のん:パワフルなフェスにしたいという思いで、好きなアーティストの方にお願いしたらこうなりました。1回目の時は、ガールズバンドだけどかわいい部分もかっこいい部分も両方見てほしいと思い、そういう感じで固めていったら激しめの方たちが集まり、男所帯になりました。

 2回目に出演いただいた阿部さんやチリヌルヲワカのユウさんは私の青春時代のヒーロー。10代の時に影響されて、自分の当時過ごしていた時間の中に溶け込んでいるふたりです。女の子のパワーを大事にしたくて、2回目はかっこいい女の子を集めてやるぞ!と思いました。

 フェスは今後も続けたい。次は何をしようかなあ、楽しみ。今のこの状況を乗り越えたら、たくさんの方に来ていただきたいです。

 活動の原動力は、意外にも「怒り」だという。

のん:悲しみも喜びも大切ですが、怒りという感情がお気に入りです。
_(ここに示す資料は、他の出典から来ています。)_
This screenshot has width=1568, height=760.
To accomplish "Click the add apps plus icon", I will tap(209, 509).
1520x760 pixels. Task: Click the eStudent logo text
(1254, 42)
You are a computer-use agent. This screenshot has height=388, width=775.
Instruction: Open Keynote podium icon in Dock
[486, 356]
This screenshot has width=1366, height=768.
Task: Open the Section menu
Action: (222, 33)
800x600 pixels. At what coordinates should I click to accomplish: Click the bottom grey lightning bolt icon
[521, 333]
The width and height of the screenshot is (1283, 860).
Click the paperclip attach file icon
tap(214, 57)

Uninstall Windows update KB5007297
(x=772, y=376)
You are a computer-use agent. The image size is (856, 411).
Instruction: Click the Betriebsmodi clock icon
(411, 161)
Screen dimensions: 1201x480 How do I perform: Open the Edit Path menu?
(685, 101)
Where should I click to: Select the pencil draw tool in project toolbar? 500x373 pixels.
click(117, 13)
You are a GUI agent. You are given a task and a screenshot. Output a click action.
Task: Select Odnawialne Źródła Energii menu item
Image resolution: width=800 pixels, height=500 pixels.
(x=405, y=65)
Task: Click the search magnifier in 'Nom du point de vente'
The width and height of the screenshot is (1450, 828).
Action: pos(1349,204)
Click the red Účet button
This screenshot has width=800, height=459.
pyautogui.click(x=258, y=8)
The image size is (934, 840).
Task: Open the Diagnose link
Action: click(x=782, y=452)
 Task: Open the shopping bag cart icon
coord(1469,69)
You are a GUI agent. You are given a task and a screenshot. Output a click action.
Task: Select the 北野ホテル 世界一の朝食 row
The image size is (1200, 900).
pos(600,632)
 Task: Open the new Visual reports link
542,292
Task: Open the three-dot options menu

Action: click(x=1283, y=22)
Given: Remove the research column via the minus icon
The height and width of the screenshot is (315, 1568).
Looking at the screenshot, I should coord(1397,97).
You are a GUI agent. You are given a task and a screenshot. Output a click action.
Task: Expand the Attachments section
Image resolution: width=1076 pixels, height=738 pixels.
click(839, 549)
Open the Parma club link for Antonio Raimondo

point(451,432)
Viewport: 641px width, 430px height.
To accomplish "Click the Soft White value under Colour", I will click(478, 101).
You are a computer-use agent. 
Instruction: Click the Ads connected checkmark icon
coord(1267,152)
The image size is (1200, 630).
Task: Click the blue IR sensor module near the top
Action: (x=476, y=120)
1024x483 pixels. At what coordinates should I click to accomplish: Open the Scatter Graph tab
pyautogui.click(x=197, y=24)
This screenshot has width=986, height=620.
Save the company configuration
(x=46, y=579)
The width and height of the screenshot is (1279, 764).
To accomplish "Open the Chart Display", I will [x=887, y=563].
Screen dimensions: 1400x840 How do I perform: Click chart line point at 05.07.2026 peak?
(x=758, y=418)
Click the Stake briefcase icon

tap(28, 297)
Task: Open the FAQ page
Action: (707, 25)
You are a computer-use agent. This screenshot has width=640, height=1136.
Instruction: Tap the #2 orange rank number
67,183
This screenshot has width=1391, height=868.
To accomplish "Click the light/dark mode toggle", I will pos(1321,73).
私の場合、一番エネルギーに変えやすい感情が怒り。かなり親密につきあって、可愛がっている感情です。ライトに楽しむ怒りのアンテナは、いつも張っていて見逃しません。でも、自分の行動を妨げるような怒りはあえて膨らませないです。

 10代の時はどうにもできなくて悔しくて収まらないという感じでしたが、今は収まらないのを冷たくエネルギーにします。家に帰ってから発散したり曲や絵にぶつけます。怒りをかなり健康的に使っていますね。おなかすいた! と同じです。

 17年の第1作「オヒロメ・パック」にもカバーが収録され、ライブでもたびたび披露する「タイムマシンにおねがい」というサディスティック・ミカ・バンドの曲がある。もしもいま、「タイムマシンにおねがい」ができるとしたら、いつを選ぶだろうか。

のん:遡(さかのぼ)ることができるなら、恐竜がいた時代に行ってみたい。ティラノサウルスの色や大きさを感じてみたいです。未来にも行ってみたいけど、未来はいまの自分たちがどうするかによって変わることだから、過去に行って見たことのないものを見たいですね。織田信長を殺したのは本当は誰なのかとか(笑)、そういうことも知りたいです。